Lente évolution au royaume
Mais Abdallah avait contre lui la faiblesse de ne pas appartenir au clan des Sudaïri, la plus puissante faction de la famille régnante, dont font partie le roi actuel et ses deux héritiers. Porté devant les médias par le jeune Ibn Salman, ce style musclé suscite un certain scepticisme à l’étranger.
Contrairement à Jubeir, Dazi-Héni y voit une vraie rupture, mais qui est en phase avec les aspirations populaires : « Ibn Salman a une façon inédite de dire les choses, qui rompt avec le politiquement correct de la famille Saoud, et des méthodes qui font violence aux traditions monarchiques et marchandes, mais c’est ce discours musclé qui plaît au peuple et aux jeunes en particulier, qui constituent plus des deux tiers de la population. »

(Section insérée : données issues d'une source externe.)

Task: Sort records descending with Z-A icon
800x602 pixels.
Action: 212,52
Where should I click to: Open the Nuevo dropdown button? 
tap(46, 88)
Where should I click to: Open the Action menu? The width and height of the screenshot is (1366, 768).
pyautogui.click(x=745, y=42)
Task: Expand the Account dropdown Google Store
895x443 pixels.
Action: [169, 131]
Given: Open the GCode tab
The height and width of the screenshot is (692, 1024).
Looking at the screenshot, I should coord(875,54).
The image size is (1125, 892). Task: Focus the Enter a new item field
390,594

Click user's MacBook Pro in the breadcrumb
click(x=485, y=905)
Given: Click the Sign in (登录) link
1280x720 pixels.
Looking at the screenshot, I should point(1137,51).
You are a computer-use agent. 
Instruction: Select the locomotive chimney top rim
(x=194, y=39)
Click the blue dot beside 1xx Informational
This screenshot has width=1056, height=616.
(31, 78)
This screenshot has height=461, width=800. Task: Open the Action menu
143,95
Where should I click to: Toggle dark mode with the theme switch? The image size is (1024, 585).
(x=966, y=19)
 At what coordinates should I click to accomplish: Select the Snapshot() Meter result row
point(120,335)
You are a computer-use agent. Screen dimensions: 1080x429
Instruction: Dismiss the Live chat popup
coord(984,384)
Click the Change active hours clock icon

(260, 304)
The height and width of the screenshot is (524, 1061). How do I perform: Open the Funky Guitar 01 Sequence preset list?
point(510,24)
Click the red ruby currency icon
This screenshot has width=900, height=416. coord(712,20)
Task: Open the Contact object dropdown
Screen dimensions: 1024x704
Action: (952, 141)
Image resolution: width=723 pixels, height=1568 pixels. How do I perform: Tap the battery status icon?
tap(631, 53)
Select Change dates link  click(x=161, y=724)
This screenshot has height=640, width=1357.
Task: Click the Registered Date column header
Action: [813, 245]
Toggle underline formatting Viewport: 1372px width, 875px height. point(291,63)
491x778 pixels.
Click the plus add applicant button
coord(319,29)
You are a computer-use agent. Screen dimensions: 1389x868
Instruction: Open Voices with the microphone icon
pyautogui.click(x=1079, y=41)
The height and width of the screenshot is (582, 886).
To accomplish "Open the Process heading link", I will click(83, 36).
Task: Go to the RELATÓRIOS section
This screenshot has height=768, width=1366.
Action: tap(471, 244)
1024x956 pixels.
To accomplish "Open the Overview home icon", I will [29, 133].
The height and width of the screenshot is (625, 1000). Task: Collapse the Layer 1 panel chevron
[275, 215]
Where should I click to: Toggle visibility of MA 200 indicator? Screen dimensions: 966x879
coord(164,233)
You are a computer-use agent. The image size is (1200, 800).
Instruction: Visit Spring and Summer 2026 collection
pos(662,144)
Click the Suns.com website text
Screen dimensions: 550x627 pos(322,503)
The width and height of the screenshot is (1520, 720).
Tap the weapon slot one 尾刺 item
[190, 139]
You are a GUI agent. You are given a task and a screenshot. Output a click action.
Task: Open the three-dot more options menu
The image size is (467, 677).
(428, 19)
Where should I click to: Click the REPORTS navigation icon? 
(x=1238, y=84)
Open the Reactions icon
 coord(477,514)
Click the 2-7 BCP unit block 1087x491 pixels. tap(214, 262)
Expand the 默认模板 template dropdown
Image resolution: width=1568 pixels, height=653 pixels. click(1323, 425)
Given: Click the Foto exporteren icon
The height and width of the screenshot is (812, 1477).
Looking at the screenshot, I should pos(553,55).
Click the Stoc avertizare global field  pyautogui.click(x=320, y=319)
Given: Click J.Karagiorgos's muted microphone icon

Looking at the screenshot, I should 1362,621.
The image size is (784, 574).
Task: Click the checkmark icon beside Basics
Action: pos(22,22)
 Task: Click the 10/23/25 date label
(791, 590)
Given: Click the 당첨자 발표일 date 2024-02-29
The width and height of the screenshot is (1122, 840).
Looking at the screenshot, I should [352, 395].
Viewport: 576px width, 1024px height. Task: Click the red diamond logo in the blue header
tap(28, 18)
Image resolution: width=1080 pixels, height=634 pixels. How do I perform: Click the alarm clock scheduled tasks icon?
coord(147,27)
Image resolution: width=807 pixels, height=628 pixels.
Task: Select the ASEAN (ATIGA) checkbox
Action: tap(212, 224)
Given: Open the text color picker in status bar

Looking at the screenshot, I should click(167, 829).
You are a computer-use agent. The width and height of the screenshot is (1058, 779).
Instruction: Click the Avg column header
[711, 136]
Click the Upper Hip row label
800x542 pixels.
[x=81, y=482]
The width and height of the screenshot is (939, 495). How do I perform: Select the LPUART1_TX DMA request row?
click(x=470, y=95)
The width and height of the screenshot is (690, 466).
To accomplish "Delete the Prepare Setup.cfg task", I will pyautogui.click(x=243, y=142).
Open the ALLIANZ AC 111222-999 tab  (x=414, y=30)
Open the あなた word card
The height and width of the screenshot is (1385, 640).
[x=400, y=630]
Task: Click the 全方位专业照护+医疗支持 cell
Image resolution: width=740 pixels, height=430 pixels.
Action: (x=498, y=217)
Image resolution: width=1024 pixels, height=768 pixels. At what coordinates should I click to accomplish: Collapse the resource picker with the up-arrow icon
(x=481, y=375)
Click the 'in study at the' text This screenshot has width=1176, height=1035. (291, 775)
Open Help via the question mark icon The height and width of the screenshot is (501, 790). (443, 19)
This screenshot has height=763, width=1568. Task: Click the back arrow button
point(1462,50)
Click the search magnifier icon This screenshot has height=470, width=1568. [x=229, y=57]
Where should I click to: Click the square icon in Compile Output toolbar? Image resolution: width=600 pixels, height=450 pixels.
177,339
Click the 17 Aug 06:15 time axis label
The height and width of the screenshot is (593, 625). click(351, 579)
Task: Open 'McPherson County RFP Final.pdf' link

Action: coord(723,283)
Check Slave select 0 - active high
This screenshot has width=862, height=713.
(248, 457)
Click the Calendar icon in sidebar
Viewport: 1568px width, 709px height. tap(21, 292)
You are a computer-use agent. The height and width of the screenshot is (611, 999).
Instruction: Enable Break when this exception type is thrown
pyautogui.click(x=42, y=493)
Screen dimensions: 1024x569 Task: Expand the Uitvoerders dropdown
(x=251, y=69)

La surexposition du jeune vice-héritier fait enfin prédire que celui-ci se prépare à court-circuiter son cousin Ibn Nayef pour la succession, et l’on y devine de sourdes luttes de pouvoir qui pourraient mettre en péril la monarchie. Dazi-Héni tempère : « Ibn Nayef a un pouvoir considérable, contrairement à ce qui peut être dit. Il a la main sur l’État profond et sur nombre de leviers administratifs stratégiques, et il y a beaucoup plus de complémentarité que de rivalité entre Ibn Salman et lui. »
Ainsi, plus concurrencé que jamais régionalement et ébranlé économiquement, le pouvoir saoudien, plus solide qu’il n’y paraît, n’a eu d’autre choix que de prendre ces taureaux par les cornes. Mais la monarchie, fer de lance des contre-révolutions arabes, tient bon et n’a pas perdu la tête.